Survei menunjukkan ada dua alasan utama mengapa masyarakat belum mau melakukan perjalanan di tengah pandemi, yakni takut tertular virus Corona (55%) dan tidak mau direpotkan oleh hal-hal terkait aturan karantina atau sejumlah pembatasan (43%).
Apakah segala langkah yang diambil perusahaan mampu ‘merayu’ pelanggan untuk bepergian di tengah pandemi?
Nyatanya, hasil survei menunjukkan hanya 17% perusahaan perjalanan yang menganggap test virus Corona sebagai prioritas utama syarat perjalanan. Padahal menurut pakar, jika lebih banyak rapid test dilakukan, pemulihan perjalanan akan semakin cepat terjadi.
Sebagian responden atau 50% menyatakan lebih mengutamakan penerapan protokol kesehatan yang ketat; 33% memilih menerapkan kebijakan jaga jarak sosial, misalnya aturan minim kontak saat check-in dan pengurangan kapasitas kursi penumpang dalam pesawat.
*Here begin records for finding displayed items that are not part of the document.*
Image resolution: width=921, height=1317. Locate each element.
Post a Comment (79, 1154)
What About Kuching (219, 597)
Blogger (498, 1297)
Tetapi yang pasti, sebagian besar responden atau 83% sepakat bahwa transformasi digital sangat penting. COVID-19 terbukti telah mempercepat proses digitalisasi di industri perjalanan dan pariwisata.Teknologi contactless menjadi sesuatu yang kini lebih diinginkan banyak perusahaan ketimbang di era sebelum pandemi.